Açıklamada, Suudi Arabistan Veliaht Prensi Muhammed bin Selman ve Bahreyn Veliaht Prensi Selman bin Hamad Al Halife’nin eş başkanlığındaki Suudi Arabistan- Bahreyn Koordinasyon Konseyi’nin ikinci toplantısının, emirler ve konsey üyelerinin de katılımıyla ‘kardeşlik, anlayış ve karşılıklı güven ortamında’ yapıldığı belirtildi.
Bildiride ayrıca, toplantıda Yönetim Kurulu alt komitelerinin görüşmelerine ilişkin sonuçların gözden geçirildiği aktarıldı. Taraflar, istenen hedeflere ulaşmak için konseyin ikinci toplantısının hazırlıkları sırasında elde edilen başarılardan duydukları memnuniyeti dile getirdiler.

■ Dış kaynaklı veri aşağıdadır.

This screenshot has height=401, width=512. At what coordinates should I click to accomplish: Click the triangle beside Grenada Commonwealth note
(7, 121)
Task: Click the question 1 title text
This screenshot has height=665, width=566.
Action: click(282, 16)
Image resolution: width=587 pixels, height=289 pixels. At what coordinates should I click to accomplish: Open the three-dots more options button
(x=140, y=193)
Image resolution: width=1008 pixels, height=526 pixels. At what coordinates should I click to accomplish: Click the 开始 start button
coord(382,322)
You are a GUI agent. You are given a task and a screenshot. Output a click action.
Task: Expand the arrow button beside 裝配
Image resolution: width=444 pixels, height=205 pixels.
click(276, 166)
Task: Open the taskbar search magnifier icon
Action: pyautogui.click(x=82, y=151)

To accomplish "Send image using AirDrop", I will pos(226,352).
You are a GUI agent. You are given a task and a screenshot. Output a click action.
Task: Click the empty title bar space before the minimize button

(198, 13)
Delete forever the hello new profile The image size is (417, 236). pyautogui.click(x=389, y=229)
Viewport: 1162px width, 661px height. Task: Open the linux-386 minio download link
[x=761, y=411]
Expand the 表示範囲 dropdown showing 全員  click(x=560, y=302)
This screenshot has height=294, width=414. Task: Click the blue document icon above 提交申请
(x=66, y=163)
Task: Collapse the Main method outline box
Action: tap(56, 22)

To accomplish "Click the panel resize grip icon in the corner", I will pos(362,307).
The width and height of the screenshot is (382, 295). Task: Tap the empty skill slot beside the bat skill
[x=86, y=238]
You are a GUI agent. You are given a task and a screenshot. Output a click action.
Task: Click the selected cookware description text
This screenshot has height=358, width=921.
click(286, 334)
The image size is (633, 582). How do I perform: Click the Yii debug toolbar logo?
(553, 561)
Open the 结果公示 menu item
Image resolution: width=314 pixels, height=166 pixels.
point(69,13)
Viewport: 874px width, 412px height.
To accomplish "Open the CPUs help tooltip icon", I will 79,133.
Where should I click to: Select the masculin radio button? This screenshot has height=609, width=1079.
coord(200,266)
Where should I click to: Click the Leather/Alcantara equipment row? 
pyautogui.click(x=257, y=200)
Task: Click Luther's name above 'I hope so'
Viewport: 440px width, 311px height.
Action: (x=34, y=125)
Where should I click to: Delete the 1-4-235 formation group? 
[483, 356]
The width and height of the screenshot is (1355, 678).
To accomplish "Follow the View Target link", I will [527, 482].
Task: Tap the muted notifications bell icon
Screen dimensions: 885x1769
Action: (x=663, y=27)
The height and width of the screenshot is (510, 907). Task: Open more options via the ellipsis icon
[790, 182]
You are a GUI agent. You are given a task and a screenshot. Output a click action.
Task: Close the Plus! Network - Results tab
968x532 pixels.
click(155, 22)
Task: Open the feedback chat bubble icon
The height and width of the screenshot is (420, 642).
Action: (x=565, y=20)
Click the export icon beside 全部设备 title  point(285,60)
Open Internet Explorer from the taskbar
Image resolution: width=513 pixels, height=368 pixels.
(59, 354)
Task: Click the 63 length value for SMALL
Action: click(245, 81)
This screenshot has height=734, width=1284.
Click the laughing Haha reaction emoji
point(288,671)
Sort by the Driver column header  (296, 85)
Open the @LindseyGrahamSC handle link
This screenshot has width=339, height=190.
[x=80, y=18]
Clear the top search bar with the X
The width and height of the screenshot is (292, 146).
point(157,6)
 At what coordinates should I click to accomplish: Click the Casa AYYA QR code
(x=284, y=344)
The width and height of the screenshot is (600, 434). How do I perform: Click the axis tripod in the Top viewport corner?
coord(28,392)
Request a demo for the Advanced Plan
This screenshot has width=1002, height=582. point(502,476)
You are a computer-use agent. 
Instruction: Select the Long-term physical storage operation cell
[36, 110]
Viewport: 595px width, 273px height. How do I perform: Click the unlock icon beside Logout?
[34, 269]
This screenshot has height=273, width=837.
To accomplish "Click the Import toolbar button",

Bu çerçevede ‘iki ülkenin dışişleri bakanlıkları arasında istişare ve sürekli koordinasyonun güçlendirilmesine, özellikle iki krallıktaki gençler arasında aşırılıkçı ideolojiye karşı pozisyonların koordine edilmesine, genç diplomatlar için ortak kurslar verilmesine ve iki krallıktaki konsolosluk yetkilileri arasında iletişim ve işbirliğinin geliştirilmesine’ katkıda bulunan bir dizi girişim başlatıldı.

Güvenlik ve askeri meseleler
Güvenlik ve askeri konularda ise iki taraf, iki ülke arasındaki mevcut işbirliğinden duydukları memnuniyeti dile getirdi. Aralarındaki ortak çalışmayı geliştirmede işbirliğinin devam ettiğini söyleyen taraflar, güvenlik ve askeri işbirliği alanlarında, koordinasyonu ve istişareyi artıracak bir dizi girişim ortaya koydu. Ayrıca hava ve kara limanları, iki ülkedeki ilgili makamlar arasında bir dizi alanda ağ ve elektronik bağlantılar aracılığıyla yolcu geçiş işlemlerini kolaylaştırmanın yanı sıra, siber güvenlik alanında işbirliğini güçlendirme, sınır ötesi mal ve kamyon geçiş prosedürlerini kolaylaştırma meselelerine de dikkati çektiler.
İki taraf, enerji ve iklim değişikliği alanlarında, aralarındaki yakın işbirliğine ve ‘OPEC +’ grubu ülkelerinin küresel petrol piyasalarını istikrara kavuşturmayı amaçlayan başarılı çabalarına övgüde bulundu. Ayrıca bu işbirliğini sürdürmenin önemine ve tüm katılımcı ülkelerin ‘OPEC +’ anlaşmasına uyması gerektiğine dikkat çekildi.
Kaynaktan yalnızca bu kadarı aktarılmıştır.